WORK TO COMPLETE. Starting with the line that contains "1487x812 pixels.", copy every remaining line of the data below exactly, the last one included.

INPUT DATA.
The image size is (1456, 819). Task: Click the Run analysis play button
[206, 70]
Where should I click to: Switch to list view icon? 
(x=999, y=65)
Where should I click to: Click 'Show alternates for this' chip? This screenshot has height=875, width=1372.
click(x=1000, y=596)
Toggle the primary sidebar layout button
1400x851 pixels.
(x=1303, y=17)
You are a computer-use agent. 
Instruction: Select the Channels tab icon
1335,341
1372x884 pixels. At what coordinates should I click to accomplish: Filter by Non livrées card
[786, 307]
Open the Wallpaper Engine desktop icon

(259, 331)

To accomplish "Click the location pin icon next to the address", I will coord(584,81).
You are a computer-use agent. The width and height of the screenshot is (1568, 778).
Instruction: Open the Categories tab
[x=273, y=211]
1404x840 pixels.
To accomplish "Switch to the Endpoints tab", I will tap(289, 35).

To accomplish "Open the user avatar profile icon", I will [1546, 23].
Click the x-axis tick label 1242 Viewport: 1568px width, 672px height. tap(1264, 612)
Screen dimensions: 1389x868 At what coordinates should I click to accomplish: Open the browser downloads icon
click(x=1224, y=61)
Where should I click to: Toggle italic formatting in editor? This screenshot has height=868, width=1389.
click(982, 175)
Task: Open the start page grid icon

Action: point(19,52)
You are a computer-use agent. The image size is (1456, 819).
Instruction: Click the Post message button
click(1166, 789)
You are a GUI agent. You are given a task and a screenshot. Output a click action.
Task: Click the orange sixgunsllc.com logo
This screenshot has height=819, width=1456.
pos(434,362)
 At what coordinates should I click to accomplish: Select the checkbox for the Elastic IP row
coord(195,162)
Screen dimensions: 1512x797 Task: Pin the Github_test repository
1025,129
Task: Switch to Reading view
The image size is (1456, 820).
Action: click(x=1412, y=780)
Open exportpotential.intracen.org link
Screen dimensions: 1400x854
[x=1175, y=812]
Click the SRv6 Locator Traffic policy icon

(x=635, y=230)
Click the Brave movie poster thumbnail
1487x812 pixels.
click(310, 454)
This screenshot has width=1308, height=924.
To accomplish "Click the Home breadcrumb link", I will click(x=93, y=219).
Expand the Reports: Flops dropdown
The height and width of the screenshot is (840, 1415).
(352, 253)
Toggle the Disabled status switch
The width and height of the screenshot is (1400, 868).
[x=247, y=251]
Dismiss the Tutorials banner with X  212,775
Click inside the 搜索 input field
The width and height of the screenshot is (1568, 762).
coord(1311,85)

EXERCISE OUTPUT.
1487x812 pixels.
click(310, 454)
This screenshot has width=1308, height=924.
To accomplish "Click the Home breadcrumb link", I will click(x=93, y=219).
Expand the Reports: Flops dropdown
The height and width of the screenshot is (840, 1415).
(352, 253)
Toggle the Disabled status switch
The width and height of the screenshot is (1400, 868).
[x=247, y=251]
Dismiss the Tutorials banner with X  212,775
Click inside the 搜索 input field
The width and height of the screenshot is (1568, 762).
coord(1311,85)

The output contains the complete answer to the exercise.